The Rehabilitation Code 2015

The Code enables patients who have been involved in an accident to benefit from private rehabilitation. Patients legally have the right to rehabilitation and further treatment in the private sector if the accident by which they have sustained injury can be shown to be the fault of another.

There need not be an admission of liability from the insurers to utilise the Rehabilitation Code 2015. The purpose of the Code is to promote collaborative use of rehabilitation and early intervention in the compensation process to help the claimant make the best and quickest possible medical, social, vocational and psychological recovery. Rehabilitation paid for under the Code is ringfenced and not regarded as part of the claim. Therefore, in the event of the claim being unsuccessful, the monies paid under the Rehabilitation Code are not recoverable.

How the NHS benefits from the Rehabilitation Code and Interim Payments

One of the key benefits of the Rehabilitation Code 2015 and Interim Payments are that the cost of patient rehabilitation is transferred from the NHS to the insurer. A huge cost saving for the NHS.

Recovery of NHS treatment costs

The NHS Injury Costs Recovery (ICR) scheme aims to recover the cost of NHS treatment where personal injury compensation is paid. The sums of money which can be recovered are currently as follows:

  • Where the injured person used NHS treatment and is not admitted to hospital, the charge is £743.
  • The daily charge for NHS inpatient treatment is £913 per day.
  • The cap for recovery in respect of any one injury is £54,566.
  • There is also a recoverable charge for the use of an ambulance.

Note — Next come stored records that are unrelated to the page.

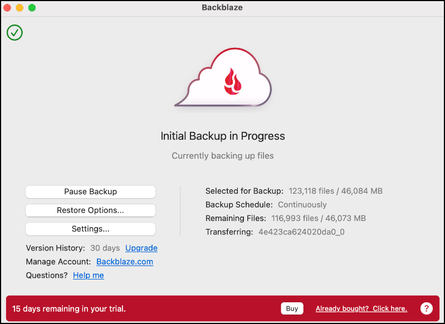The width and height of the screenshot is (445, 324).
Task: Click the Selected for Backup file count
Action: click(335, 191)
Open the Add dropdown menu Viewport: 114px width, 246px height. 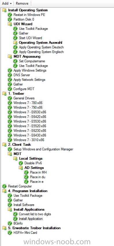tap(7, 3)
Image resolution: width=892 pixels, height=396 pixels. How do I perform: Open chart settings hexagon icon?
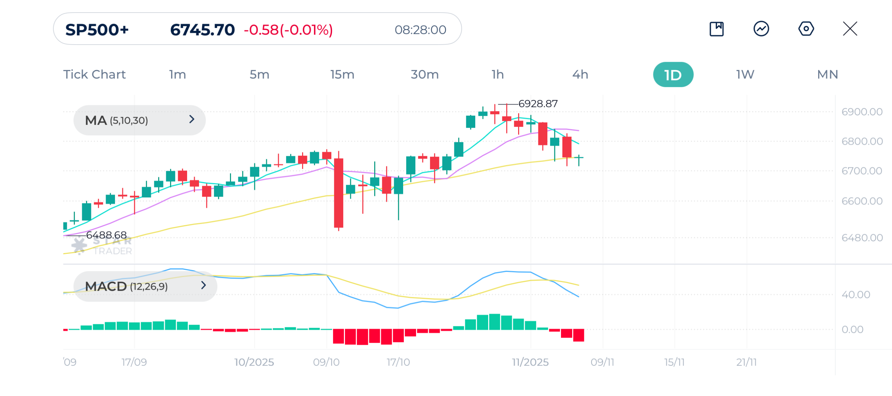[x=806, y=29]
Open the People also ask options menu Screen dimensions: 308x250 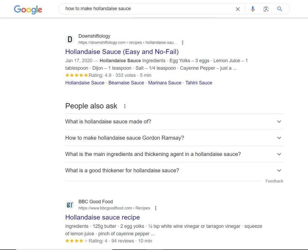125,106
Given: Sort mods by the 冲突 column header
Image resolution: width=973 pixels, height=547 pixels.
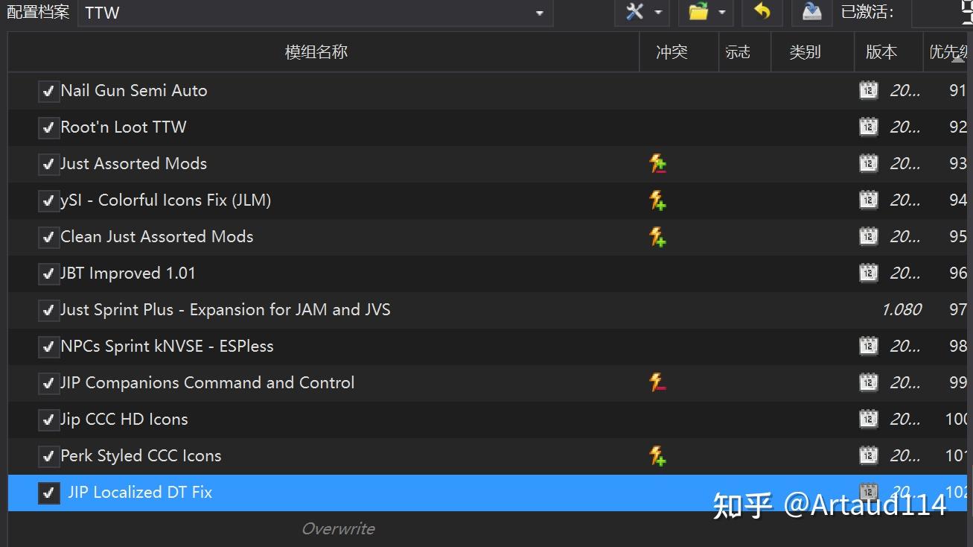Looking at the screenshot, I should click(671, 51).
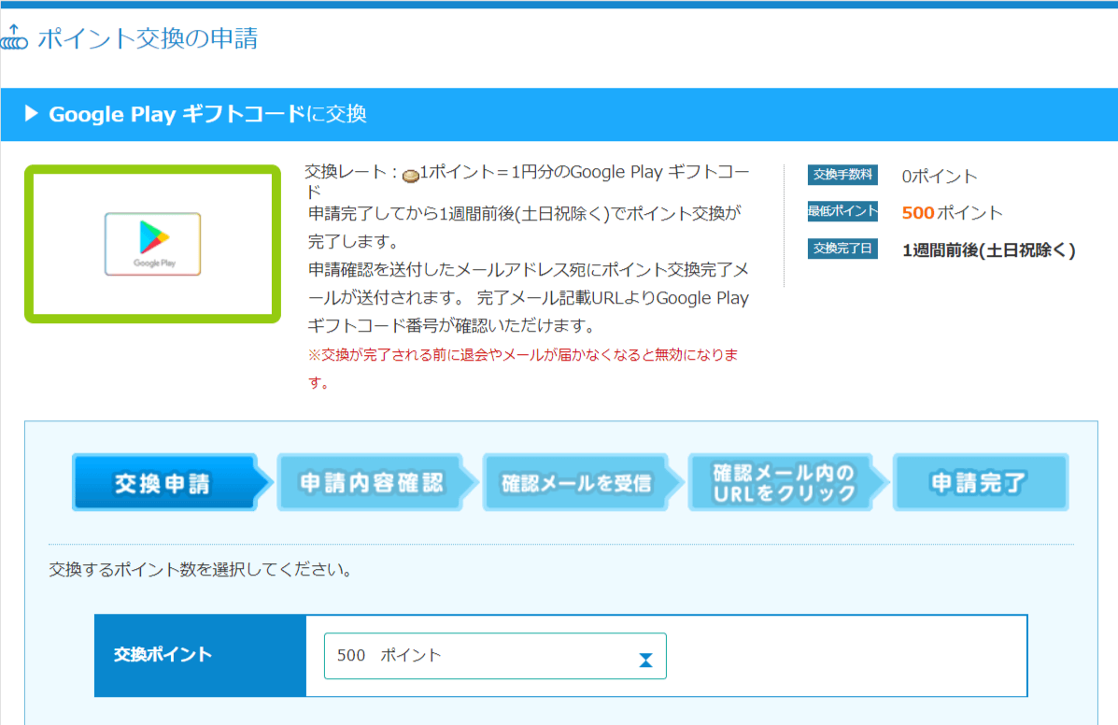Jump to the 申請完了 step
The width and height of the screenshot is (1118, 725).
pos(979,483)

Much of the cost of this treatment is currently met by the NHS. Currently the NHS can seek to recoup some of this outlay up to a limit of £50,561 for patients via the NHS Injury Costs Recovery Scheme.

Reduction in Bed Occupancy Rates

Delays in access to rehabilitation also results in significant levels of bed occupancy within the NHS. An NHS patient who has suffered an accident which was the fault of another can receive treatment and rehabilitation at no cost to themselves within the private healthcare sector as part of a personal injury claim.

This will assist not only the patient but the trust in reducing bed occupancy rates. Another large cost saving for the NHS.

Partnering with law firms for the benefits of patients should ensure a substantial increase in the amount of money recouped by NHS trusts. The legislation is in place to allow the NHS to recover treatment costs of injured individuals. Research suggests that the level of recovery is very modest at most Trusts, and this could be potentially a multi million pound revenue gain for many NHS Trusts.

What are the benefits to patients of early advice

By offering this service to patients allows them:

  • Access to free legal advice and signposting to relevant charities and organisations.
  • Early financial support to patients and their families through interim payments and continued payments from employers.
  • Focus on rehabilitation and recovery.
  • Early discharge from the NHS.
  • Personal Injury claimants entitlement to early private treatment and increased rehabilitation funded by insurance companies.
  • Patients not waiting on NHS wards for rehabilitation to commence.
  • Access to early privately funded rehabilitation points to better outcomes for severely injured patients.

What are the benefits of legal advice and services to the NHS

Giving patient access to early advice greatly impacts the NHS in the following ways:

  • Increased high quality patient care via provision of advice.
  • More time for medical staff to concentrate on treating patients.
  • Large increases in NHS revenues via NHS Costs Recovery Scheme.
  • NHS Costs Savings:
  • Insurance companies funding rehabilitation.
  • Reduction in NHS Bed Occupancy Rates.